The 10% free-withdrawal provision covers most routine needs. In year one, the free amount is 10% of premiums paid; from year two onward it is 10% of the beginning-of-year contract value. That is generally enough to cover RMD obligations on an IRA-held contract and provides a modest buffer for unexpected cash needs under that threshold. Importantly, this product carries no Market Value Adjustment — your exit cost at any point is exactly the stated surrender charge, with no additional interest-rate-driven penalty layered on top. That makes early-exit math straightforward and predictable.
| Contract Year | Surrender Charge |
|---|---|
| 1 | 8% |
| 2 | 8% |
| 3 | 7% |
| 4 | 6% |
| 5 | 5% |
| 6 | 0% |
Fees and Tradeoffs
There are no base contract fees and no rider fees on SecureFore 5. No annual administrative charge, no mortality and expense charge, no crediting spread that the brochure discloses separately. What the rate sheet shows is what you earn. The only economic cost built into the structure is the implicit spread between what Forethought earns on its investment portfolio and the rate it credits to you — standard for all fixed annuities and fixed-rate instruments, and not unique to this product.

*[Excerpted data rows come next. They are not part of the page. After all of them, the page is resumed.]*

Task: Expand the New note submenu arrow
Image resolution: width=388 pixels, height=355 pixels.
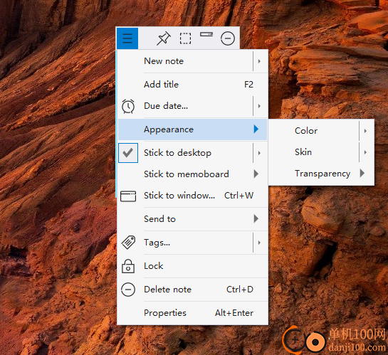Action: click(x=259, y=61)
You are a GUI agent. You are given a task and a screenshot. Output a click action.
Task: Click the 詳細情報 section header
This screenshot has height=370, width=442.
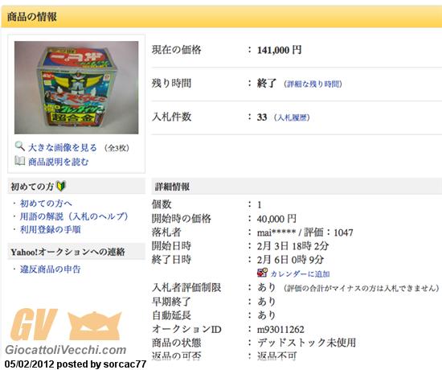pos(172,187)
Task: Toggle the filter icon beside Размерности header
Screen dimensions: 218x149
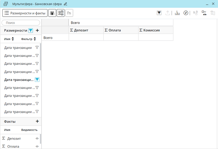Action: pyautogui.click(x=31, y=31)
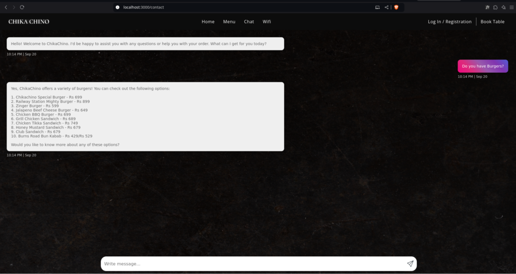Click the Leo AI sparkle icon
This screenshot has width=516, height=274.
coord(503,7)
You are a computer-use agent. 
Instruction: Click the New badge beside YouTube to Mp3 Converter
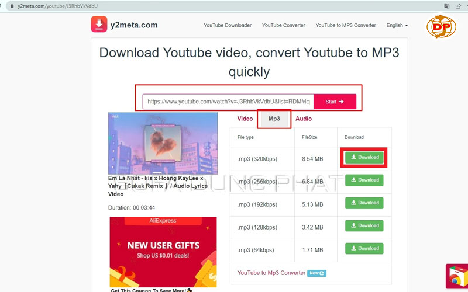pyautogui.click(x=317, y=273)
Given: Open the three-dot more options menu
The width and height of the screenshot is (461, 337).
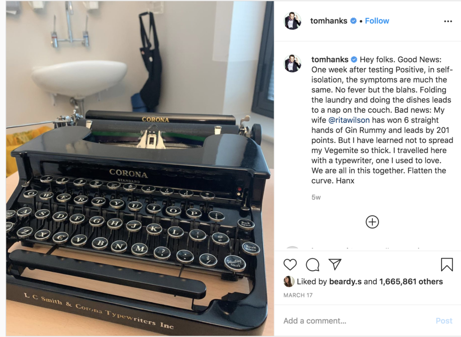Looking at the screenshot, I should (x=448, y=21).
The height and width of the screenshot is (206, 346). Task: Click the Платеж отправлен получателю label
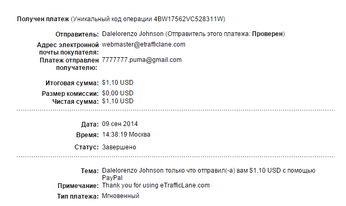coord(69,64)
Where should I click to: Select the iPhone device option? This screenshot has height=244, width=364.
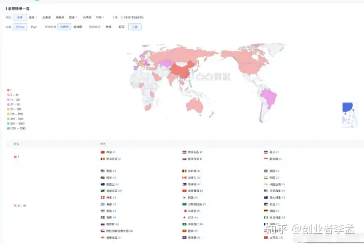tap(20, 27)
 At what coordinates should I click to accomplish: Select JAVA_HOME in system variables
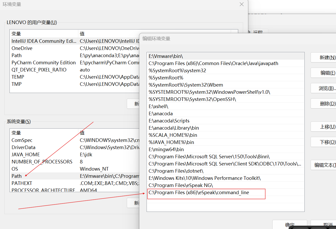tap(26, 154)
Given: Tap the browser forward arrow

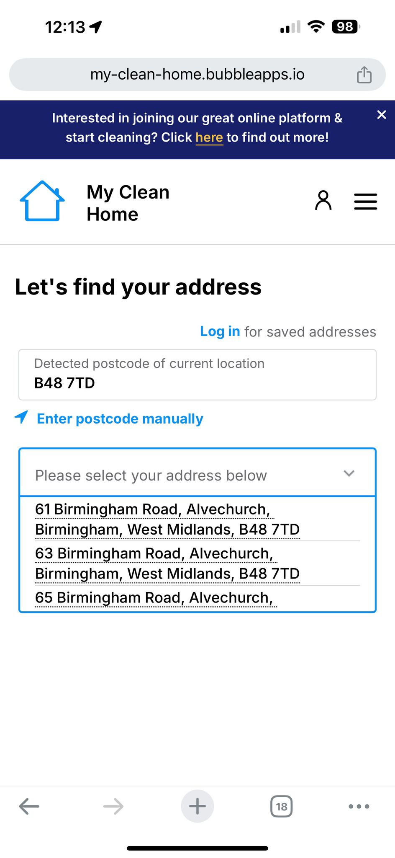Looking at the screenshot, I should click(113, 806).
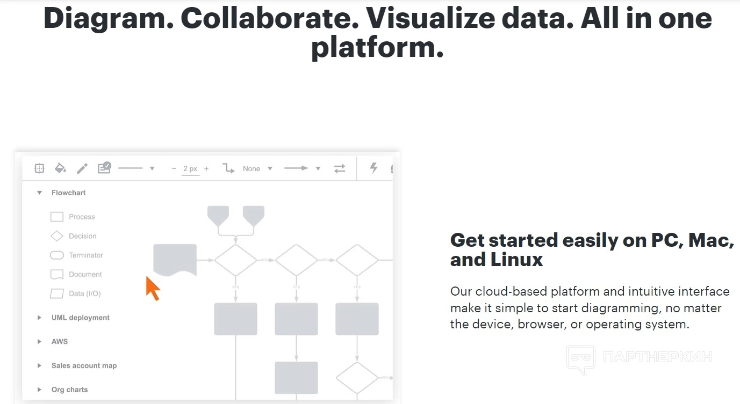This screenshot has width=740, height=404.
Task: Select the Decision diamond shape
Action: 57,236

The tradeoffs are structural. You are locking in a rate for five years; if market rates move significantly higher after you purchase, you will have underearned relative to a ladder of shorter instruments or a future issue. The surrender charges in years one and two are steep enough that a change in circumstances during the first half of the term is genuinely costly. And the channel restriction is a real limitation for anyone comparing MYGAs across the open market — the Wells Fargo version files separately, prices separately, and approves separately from the open-market SecureFore 5, so rate comparisons require confirming the specific contract terms available to you.
Product snapshot
| Feature | Details |
|---|---|
| Product Type | Fixed Annuity |
| Surrender Period | 5 years |
| Issue Ages | 0-85 |
| Minimum Premium | $10,000 |
| Crediting Methods | Fixed declared rate |
| Free Withdrawal | 10% of beginning-of-year contract value annually (10% of premiums paid in year 1), plus penalty-free withdrawals for terminal illness and nursing home confinement |
| MGSV | 87.5% of premiums at 1-3% credited interest |
| Death Benefit | Full account value, no withdrawal charges |
| Income Rider | Not available |
| Premium Bonus | None |
| Availability | Wells Fargo distribution channel only; not available in: AK, AL, AR, AZ, CO, CT, DC, DE, FL, GA, HI, IA, ID, IL, IN, KS, KY, LA, MA, MD, ME, MI, MN, MO, MS, MT, NC, ND, NE, NH, NJ, NM, NV, NY, OH, OK, OR, PA, RI, SC, SD, TN, TX, UT, VA, VT, WA, WI, WV, WY |
Carrier snapshot
Legal Entity: Forethought Life Insurance Company
Parent: Global Atlantic Financial Group
A.M. Best Rating: A
Final take
SecureFore 5 through Wells Fargo is a clean, no-fee 5-year MYGA that does exactly what a product in this category should do: lock a competitive rate, protect principal, and get out of the way. For a buyer who can access it — a Wells Fargo client in one of the approved states with genuine 5-year money — the combination of a competitive declared rate, no contract fees, meaningful health-event waivers, and a full account-value death benefit is a straightforward value proposition.
The material caution is access. The state exclusion list covers the vast majority of the U.S. population, and the Wells Fargo channel restriction means this product does not exist for buyers who work with other advisors. If you can get to it, compare the rate against what the open MYGA market is offering at the same duration before deciding. If you cannot, move on — there are competitive open-market alternatives at the same term.